Hello,
I started the 2 month entire Ripped W Hitt Rotation on Monday and notice that it calls for 2 days off. Is there a reason why is best to take 2 days off when doing this rotation? For the past 20+ years I've been working out 6 days a week with Sundays off all the time. I guess my question is...would it be ok if I added a workout to replace the day off during the week?
Dropping my two pennies into the fountain here, I know for myself that two full rest days a week won't work for me. I get demoralized with too much rest time. It sounds obsessive, but it isn't about weight or size at all. I can't speak for the particular HIIT rotation you're doing, but I need exercise as much mentally as physically each day. It doesn't have to be an intense workout where I'm dripping in sweat, but something that leaves me feeling invigorated. I have to make exercise a DAILY routine. I'm too good at talking myself out of working out otherwise. My serotonin, norepinephrine, and dopamine levels feel negatively affected on days when I don't exercise. I'm just foggier, grumpier, and less focused. I guess my point is that the exercise need is only partially physical for many of us that are more advanced...
How do your rest days make you feel? On Monday, after taking Sunday off, are you excited to get back into the swing of things? Chomping at the bit to see more progress? If you have lost your zest for working out, yet you normally love it, I say it's probably time to either switch activities or take a rest day. Are you beat from the HIIT workouts, or are they leaving you feeling great? If you feel great, I'd see no need not to keep following your one-day-off rule. As long as you listen to your body, don't have any energy loss that's persistent in day-to-day life from it, no Achilles tendon pain, and are continuing to see the results you want, I think you'd be fine continuing on with just one rest day off if that appeals to you. Results are built during rest and not during the actual workout (technically- due to repair time), but if you don't have any nagging injuries/pain or decreased immunity to illness, it's unlikely you're overtraining IMHO. Bret Contreras (The Glute Guy) has clients that train their glutes 7 days a week, for example, with fantastic results. I think that if we sleep enough, eat plenty of protein/fat/vitamins, stay hydrated, and make sure to follow somewhat of a periodization schedule (sp?) in our training, we're fine.

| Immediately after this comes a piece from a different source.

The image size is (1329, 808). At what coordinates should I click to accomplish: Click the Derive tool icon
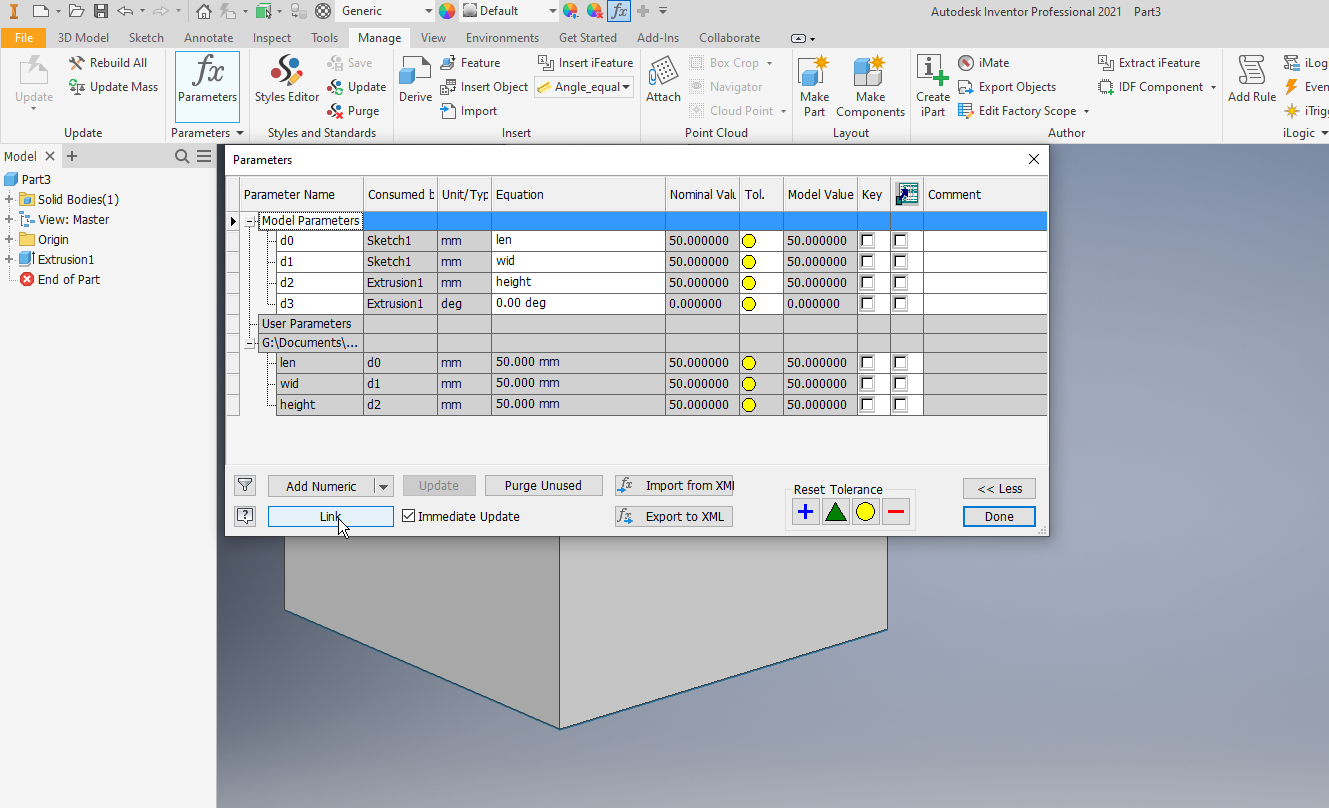click(414, 78)
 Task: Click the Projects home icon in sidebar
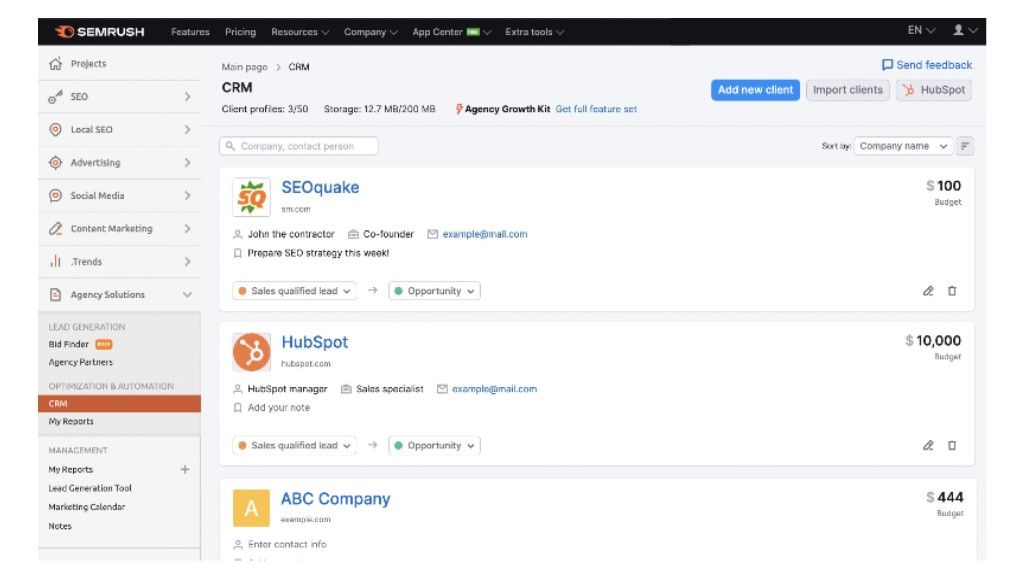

You could always choose to take that second rest day and make it about mobility training, Pilates, yoga, or something else non-impact. Or focus on things like training shins, rotator cuffs, rear delts, those little things we tend to overlook easily. Sometimes I find taking a day or two a week for that functional training ends up making bigger fitness gains than if I'd kept plowing through cardio and heavy weight-training. But by no means am I an expert, LOL. It's just a thought...
BTW, I think 20+ years of working out six days a week is an awesome accomplishment. You rock, lulu68!